You cannot do this in safe code, by design, it will be detected and lead to a panic at runtime. You must use unsafe methods like ptr::write or get_unchecked_mut for this kind of purpose.
(and then the compiler may do curious things with your code in optimized builds under the assumption that out-of-bounds array accesses cannot happen, such as deleting the entire program, which I guess is what you are looking for)
One of the first things one learns about Rust is that one has to go out of ones way to create buffer overruns and such memory use errors in Rust. Indeed that is, too a large part, why one is interest in Rust in the first place.
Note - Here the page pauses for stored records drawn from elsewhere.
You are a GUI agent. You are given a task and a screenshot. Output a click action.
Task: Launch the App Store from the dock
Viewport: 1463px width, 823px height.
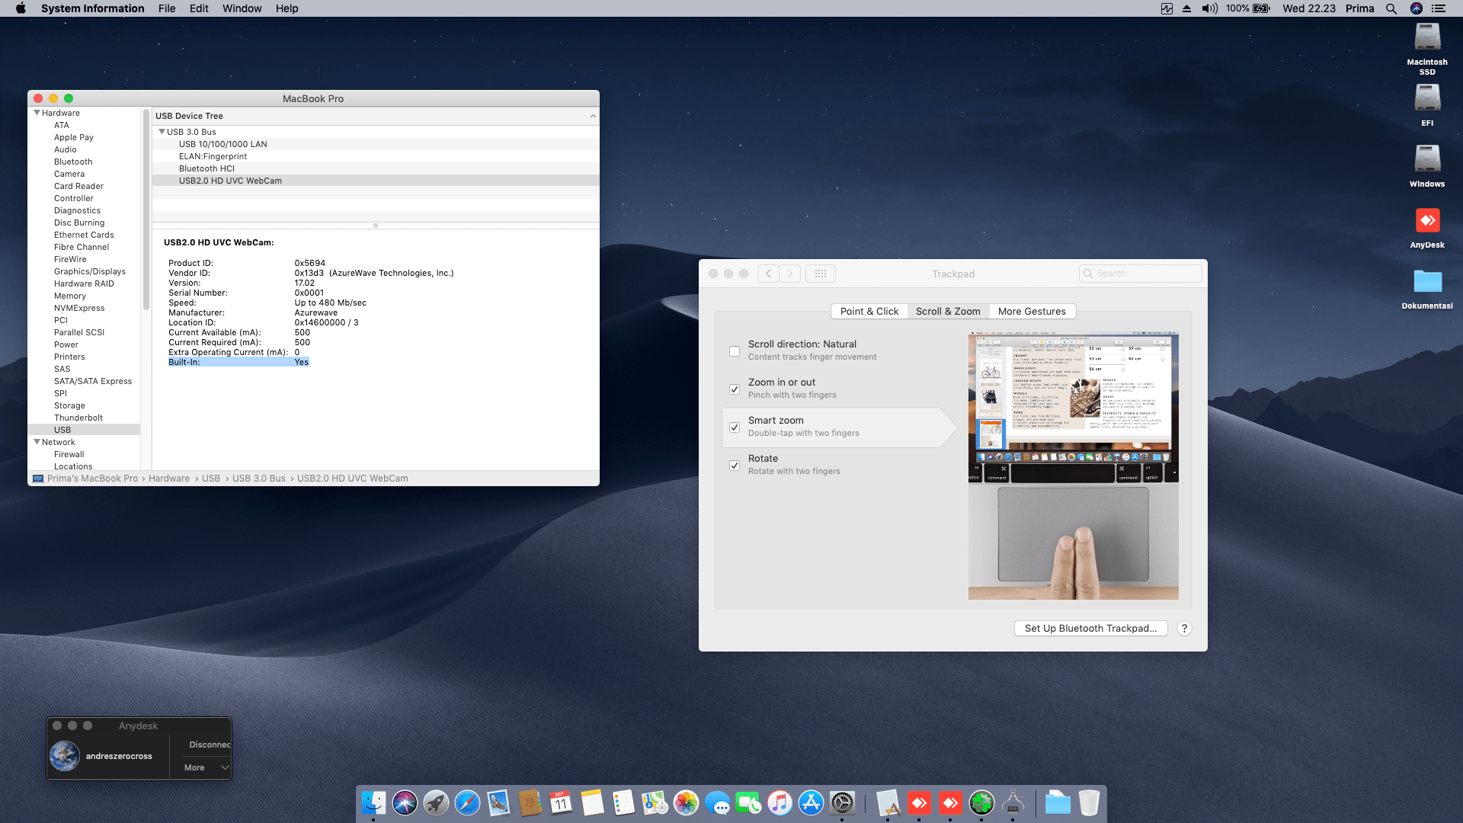coord(811,802)
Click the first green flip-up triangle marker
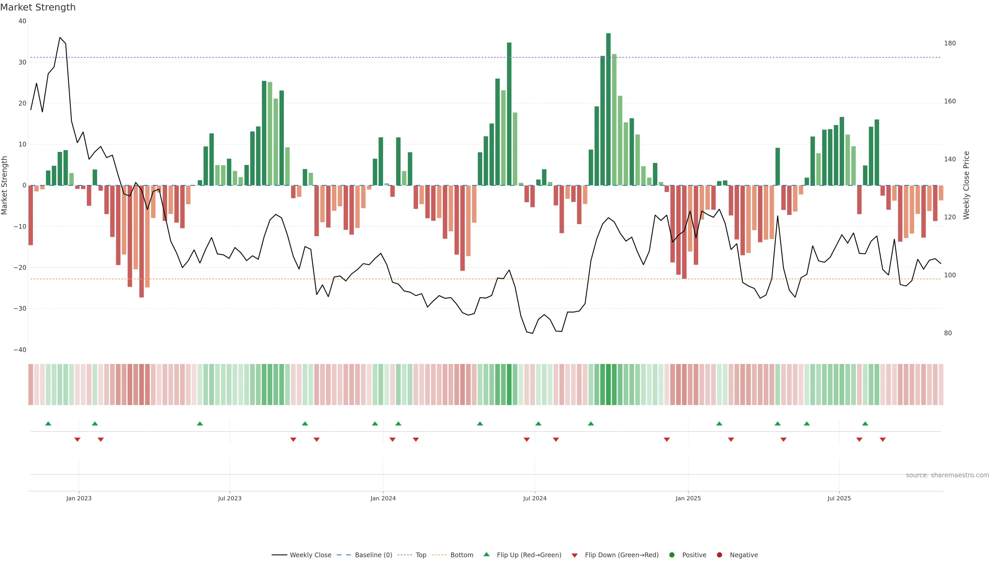The width and height of the screenshot is (1002, 564). click(48, 423)
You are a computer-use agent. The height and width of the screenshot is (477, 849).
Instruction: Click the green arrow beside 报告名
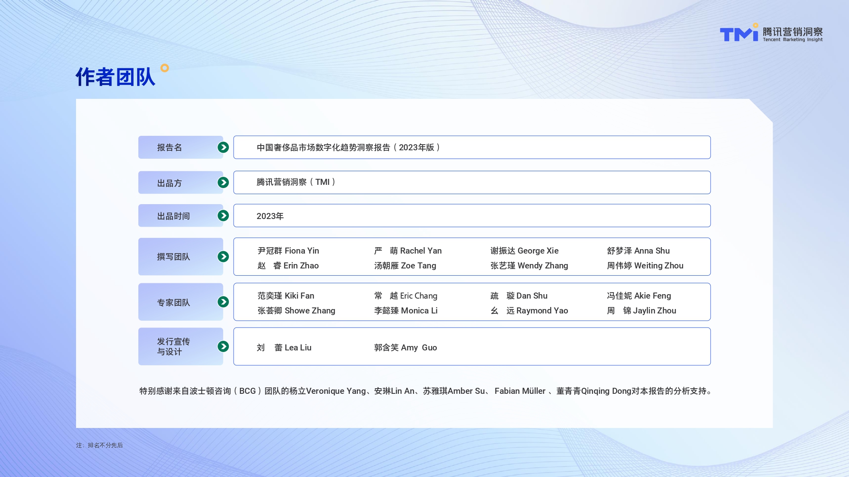tap(223, 147)
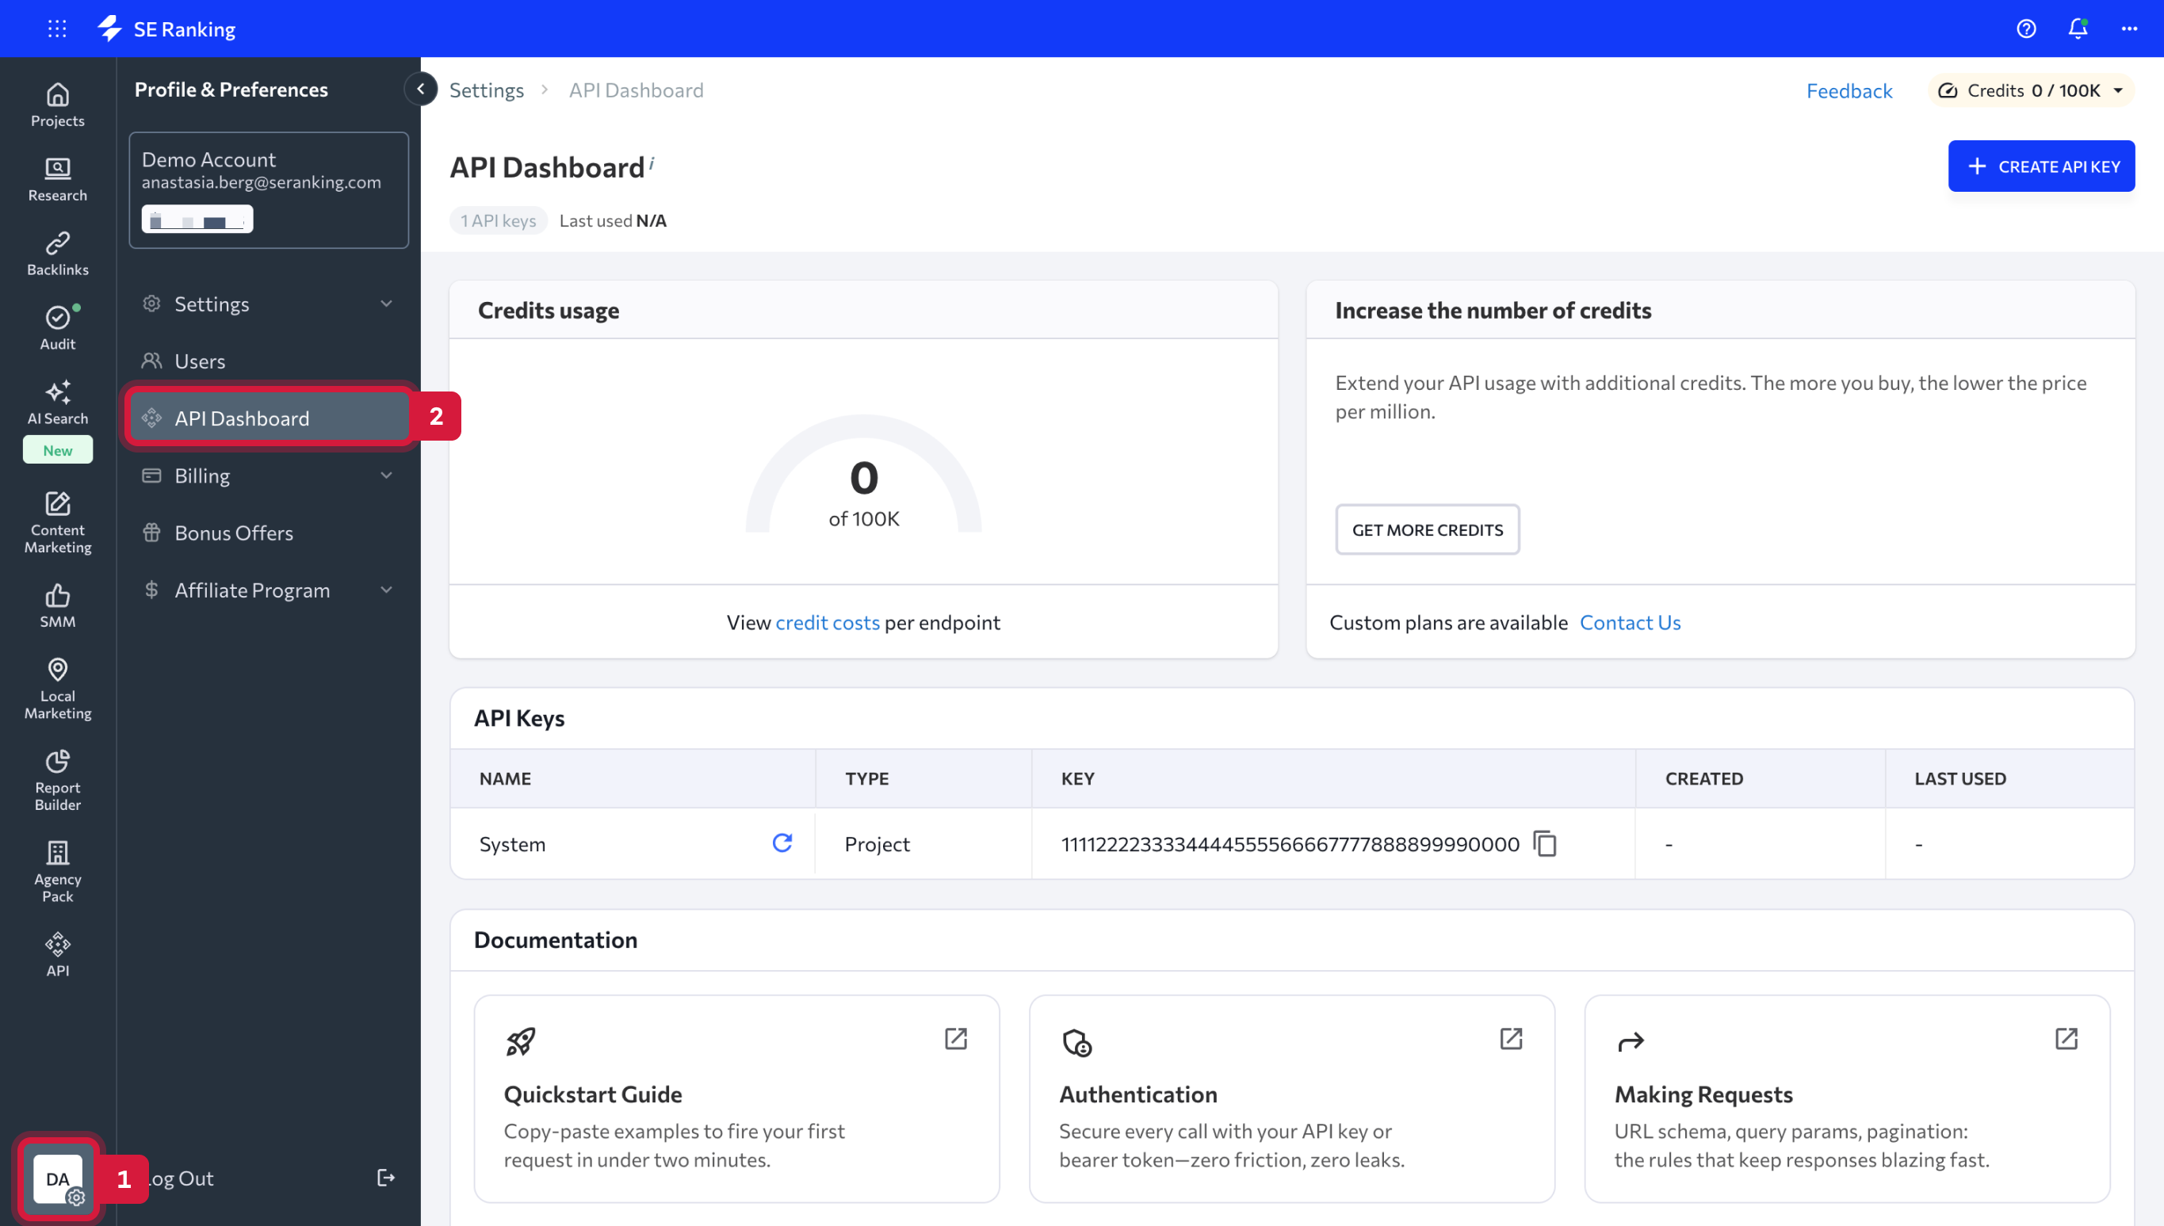Open the Research section

[x=56, y=179]
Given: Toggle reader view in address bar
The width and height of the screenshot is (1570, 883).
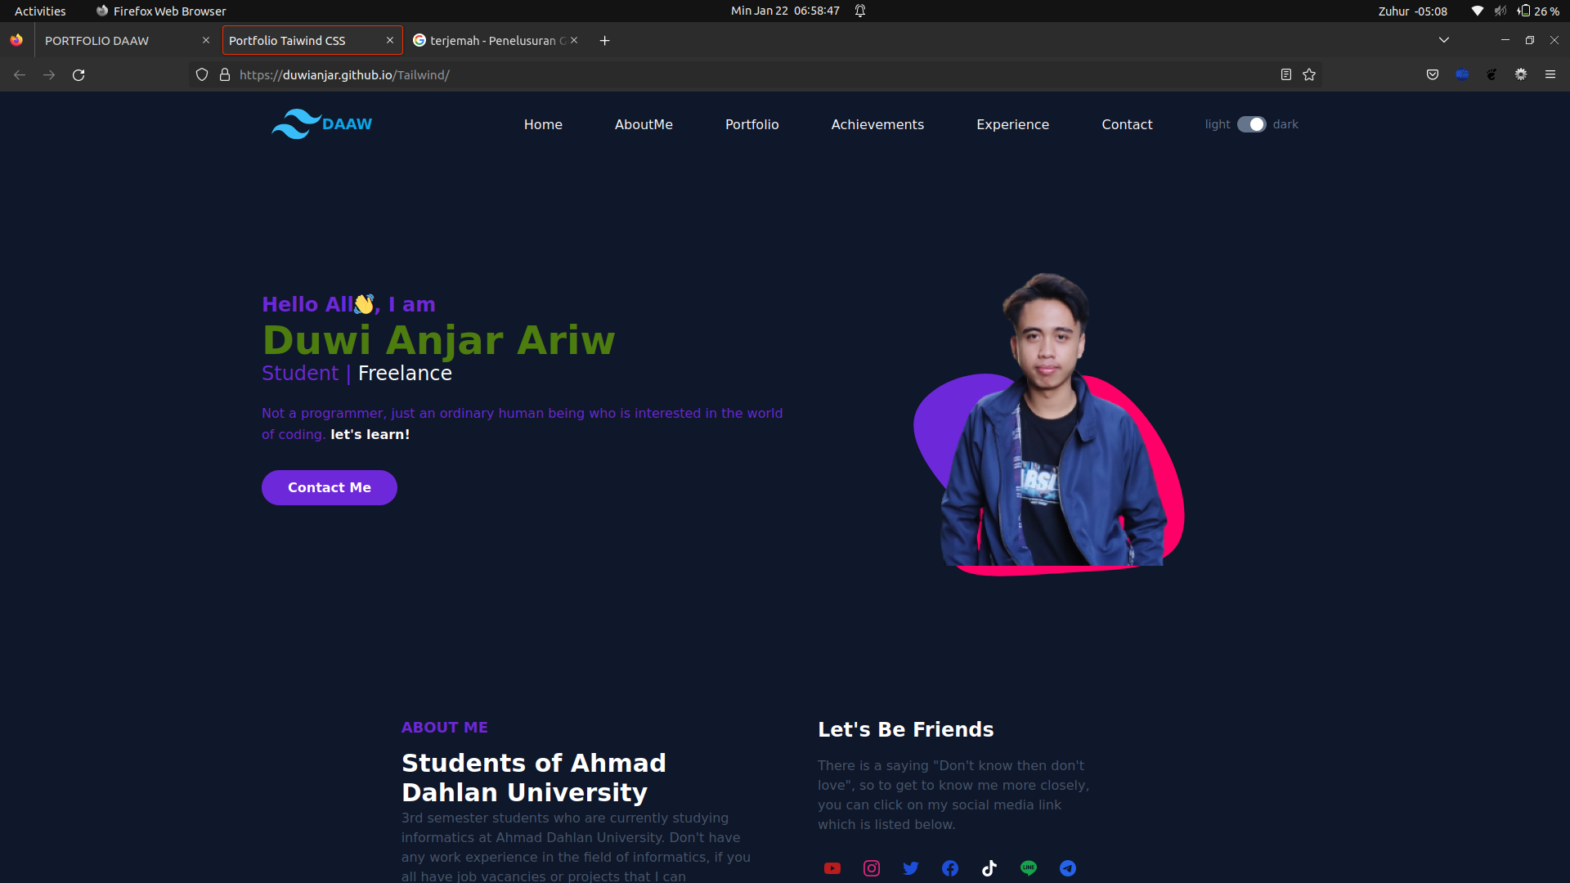Looking at the screenshot, I should [x=1285, y=74].
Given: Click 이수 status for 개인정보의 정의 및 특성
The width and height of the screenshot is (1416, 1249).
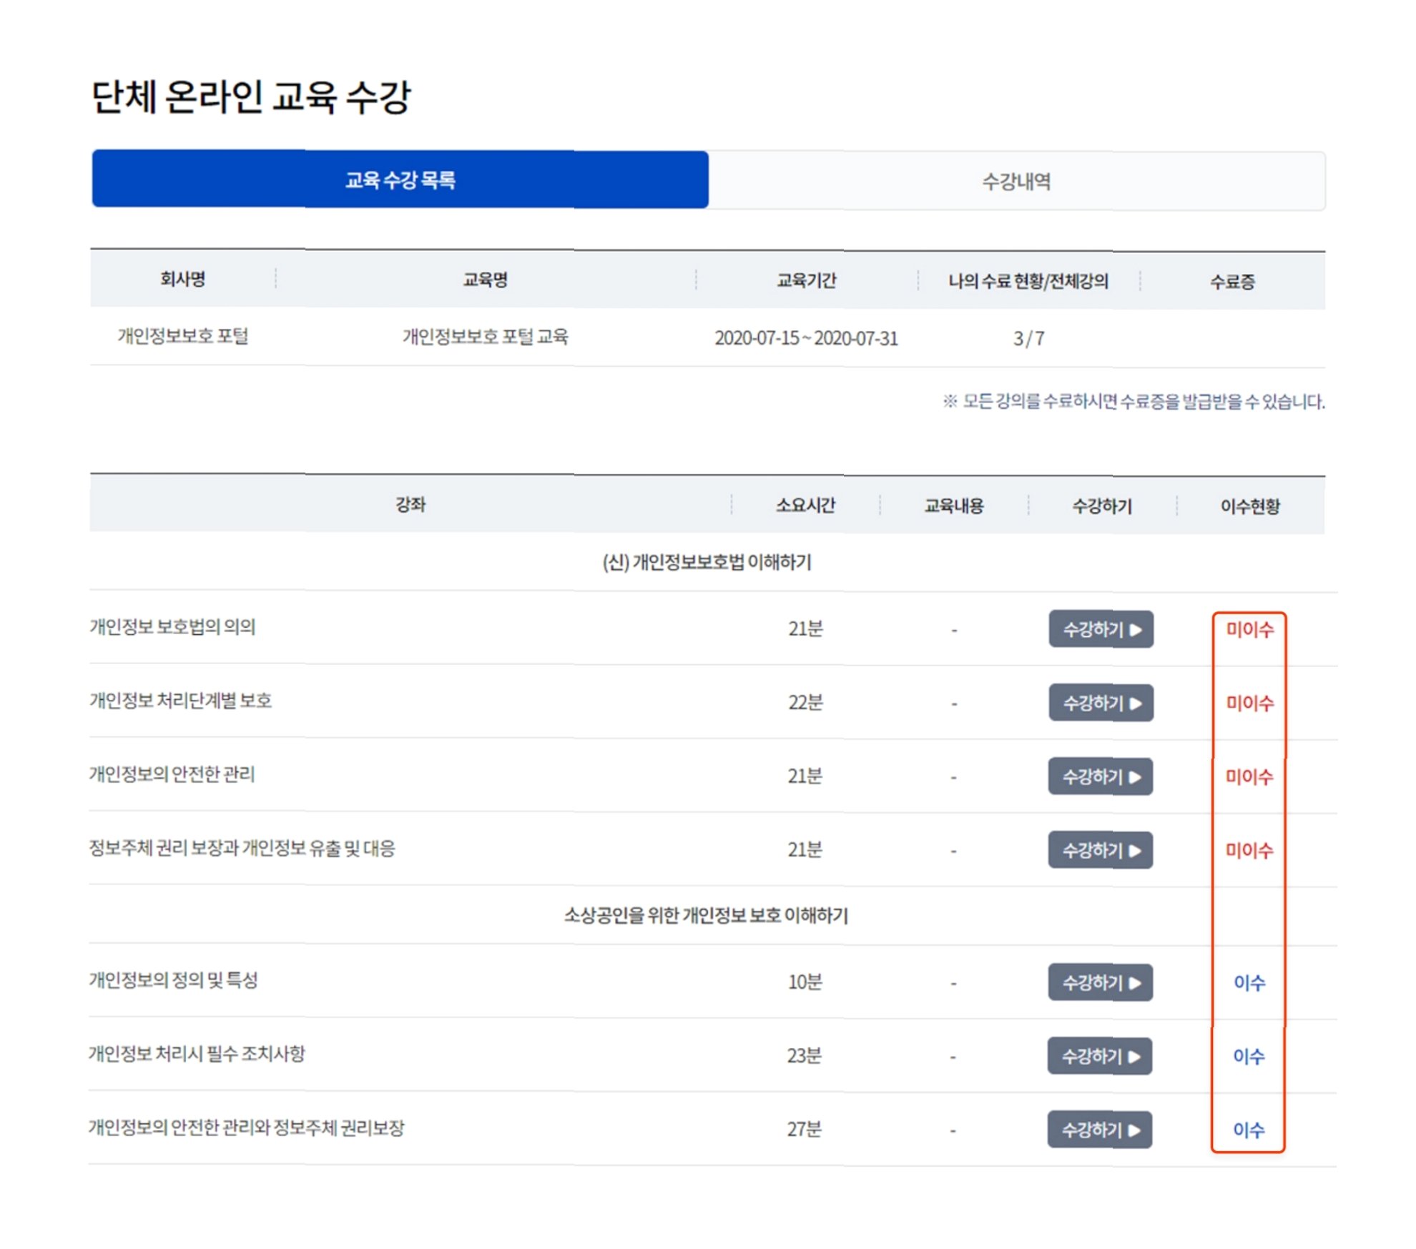Looking at the screenshot, I should click(1249, 982).
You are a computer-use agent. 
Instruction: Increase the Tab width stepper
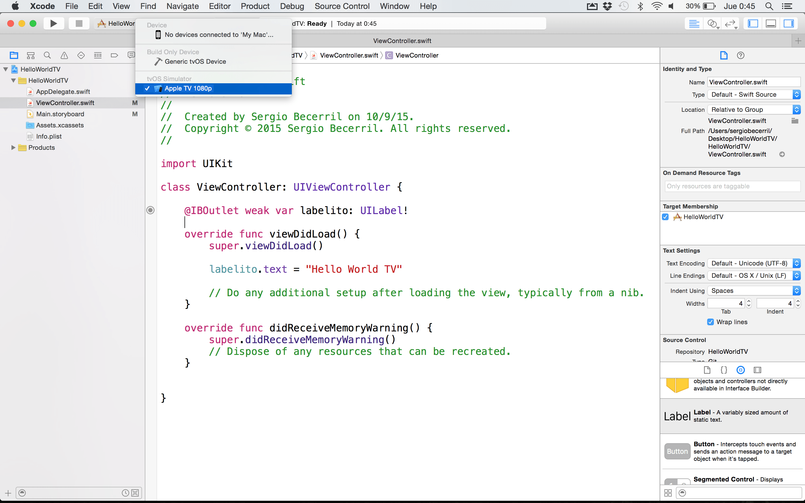pos(749,301)
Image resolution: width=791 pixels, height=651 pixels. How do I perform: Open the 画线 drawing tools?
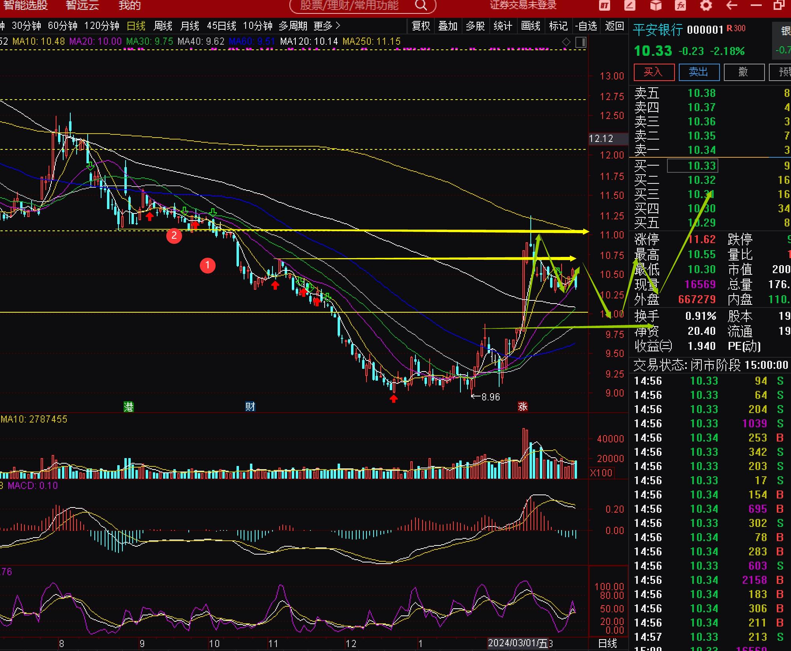point(530,26)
How did you miss this major fact?
If you really want to I guess creating a security vulnerability by leaking data could be done quite easily.
Imagine:
Your program defines a nice big vector as buffer for data traveling through the system.
let buffer: Vec<u8> = vec![1024];
Somewhere your program reads user input into that buffer, including passwords, keys, whatever secret stuff. The input data does not fill the buffer.
Somewhere your program outputs that data, perhaps as a slice.
What if the size of that slice being output is bigger than the amount of data the user input? Now you are outputting some unknown junk at the end of the buffer?
What if that unknown junk is actually the password, key, secret stuff from some previous user whose data passed through that buffer?
I have already done something like that when reading/writing to a serial port. I was getting a lot of junk in my serial output till I realized I was outputting an entire buffer rather than a slice of the correct length.
We should not confuse the memory safety, thread safety, type safety, out of range checks of Rust with "security checks". They are very different things.
Certainly mistakes in memory usage in C/C++ etc are the cause of many security vulnerabilities, but there many security issues that are outside that set. As my example above shows.